Win se acercó al hombre que había tras el dispensador de números de lotería y le dijo:
—Perdone.
—¿Sí?
—¿Sería tan amable de decirme si tiene los últimos números de Climaxx, Lefa, Orgasm Today, Lamida, Chocho y Pezones?
La viejecita que había a su lado soltó un grito ahogado de asombro y le lanzó una mirada airada.
—Déjeme que lo adivine —le dijo Win sonriendo—. ¿No fue usted la playmate del mes de junio de mil novecientos veintiséis?

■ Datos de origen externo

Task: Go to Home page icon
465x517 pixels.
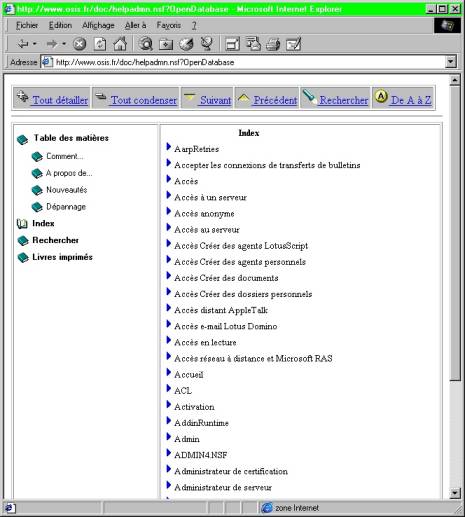Action: [120, 44]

La anciana hizo un gesto de desprecio y se fue indignada.
—Mire por ahí —le dijo el quiosquero—, entre los tebeos y los vídeos Disney.
—Gracias.
Win encontró tres: Climaxx, Orgasm Today y Chocho. Buscó en tres quioscos más y consiguió encontrar Lamida, pero ningún ejemplar de Lefa o de Pezones. Al final logró encontrarlas en una tienda de material de sexo duro de la Calle 42 que se llamaba El Palacio Obsceno del Rey David. Tenía un cartel enorme en la entrada donde se leía ABIERTO 24 HORAS. Qué práctico. Win se consideraba una persona de mucho mundo, pero los objetos y las fotografías del «palacio» le convencieron de que tanto sus experiencias vitales como su imaginación eran bastante limitadas.
Ya casi era mediodía cuando salió del palacio. Había sido una mañana muy productiva y casi educativa.
Con un total de ocho revistas bajo el brazo, Win cogió un taxi para ir al centro y durante el trayecto fue hojeando algunas de ellas.
—De momento todo va bien —dijo en voz alta.
El taxista le echó una mirada por el espejo del retrovisor, se encogió de hombros y volvió a centrarse en el volante.
Cuando Win llegó a su despacho, extendió las revistas en la mesa de trabajo y las observó atentamente, comparándolas. Era increíble. Acababa de confirmar sus sospechas. Era tal y como se lo había imaginado.
Cinco minutos después, Win guardó las revistas en el cajón del escritorio y llamó a Esperanza por el interfono.
—Dile a Myron que venga a mi despacho en cuanto llegue.